Murubutu, il rapper che di giorno fa il prof

Un successo nato dal passaparola per il rapper di Reggio Emilia, che nei prossimi giorni terrà un seminario sulle tecniche di scrittura hip hop

Il rapper Murubutu, vero nome Alessio Mariani

Il rapper Murubutu, vero nome Alessio Mariani

Reggio Emilia, 8 febbraio 2017 - Due concerti in una sera. Perché il flusso di persone è il doppio di quello previsto e non si possono rimandare a casa così tanti ragazzi. È successo, pochi giorni fa, allo Zam di Milano (così come è accaduto al Sottotetto di Bologna), quando in cartellone c’era un concerto di Murubutu, vero nome Alessio Mariani, il rapper di Reggio Emilia che ha appena pubblicato l’album 'L’uomo che viaggiava nel vento e altri racconti di brezze e correnti'.

Un successo arrivato senza avere alle spalle grandi realtà discografiche, ma attraverso il passaparola che ha portato questo musicista, che divide la carriera nell’hip hop con quella di insegnante di storia in una scuola superiore, a registrare, ovunque suona, un continuo ‘tutto esaurito’.

Mariani, il rap italiano si caratterizza sempre di più per la leggerezza dei suoi testi, spesso basati sull’autocelebrazione. Lei, invece, ha scelto una via più colta.

«Credo dipenda dal mio alter ego, quello che ogni giorno entra in una classe e ha di fronte i suoi alunni. Per essere un bravo insegnante bisogna studiare, io non smetto mai di farlo e questo si riflette nei miei testi. L’aspetto pedagogico ha sempre fatto parte del rap, sin dalle sue origini, è una musica, ma anche un media che racconta la quotidianità e prova a trasmettere dei messaggi. ‘Edutainmemt’, educazione e intrattenimento si chiamava uno dei dischi di culto della prima ondata del rap americano».

Lei, più che all’educazione, guarda alla narrazione.

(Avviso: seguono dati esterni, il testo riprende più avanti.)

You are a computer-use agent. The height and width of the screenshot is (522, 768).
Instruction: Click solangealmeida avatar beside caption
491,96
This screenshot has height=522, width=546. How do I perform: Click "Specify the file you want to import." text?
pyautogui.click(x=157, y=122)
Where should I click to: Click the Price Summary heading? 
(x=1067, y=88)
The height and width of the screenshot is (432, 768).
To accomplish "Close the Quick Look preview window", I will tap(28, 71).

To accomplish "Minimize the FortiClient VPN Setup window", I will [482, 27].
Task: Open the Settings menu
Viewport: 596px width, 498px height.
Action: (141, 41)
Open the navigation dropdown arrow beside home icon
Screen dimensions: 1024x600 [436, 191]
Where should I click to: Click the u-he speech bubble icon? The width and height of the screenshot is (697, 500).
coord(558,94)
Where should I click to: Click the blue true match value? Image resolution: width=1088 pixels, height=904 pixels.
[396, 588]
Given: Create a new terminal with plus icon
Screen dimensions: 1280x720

«Certo, le mie radici artistiche, le mie ispirazioni affondano nella grande tradizione della canzone d’autore italiana, da Francesco De Gregori a Fabrizio De André. A qual patrimonio mi collego per la composizione delle mie rime. La mie canzoni sono storie che trasportano l’ascoltatore in mondi lontani, esotici, io sono in viaggio con lui, alla ricerca di frontiere inesplorate».

Come avviene nel suo ultimo album, ‘L’uomo che viaggiava nel vento’.

«Il titolo è un omaggio a Angelo D’Arrigo che compì fantastiche imprese a bordo del suo deltaplano prima di morire volando.È un ‘concept album’, come quelli che si registravano negli anni 70 del progressive rock italiano».

Nei prossimi giorni terrà a Reggio Emilia un seminario nel quale illustrerà le sue tecniche di scrittura hip hop. Si può insegnare a scrivere un rap?

«Certo, il rap non è solo ispirazione, ci sono delle metriche precise da rispettare, la maniera di incastrare le rime si basa su regole codificate, che devono mettersi a disposizione della creatività. Dialogherò con i ragazzi partendo dalle loro riflessione e costruiremo insieme delle canzoni. Quello di cui sono particolarmente contento è che la maggioranza degli iscritti al workshop è composta da ragazze».

In un ambiente, quello dell’hip hop, molto maschilista.

«Forse è proprio il mio genere di rap ad attrarre anche un pubblico femminile che vuole provare a comporre. Penso che ‘gentilezza’ sia una parola che dobbiamo ricominciare a usare con orgoglio. Nella vita e nel rap».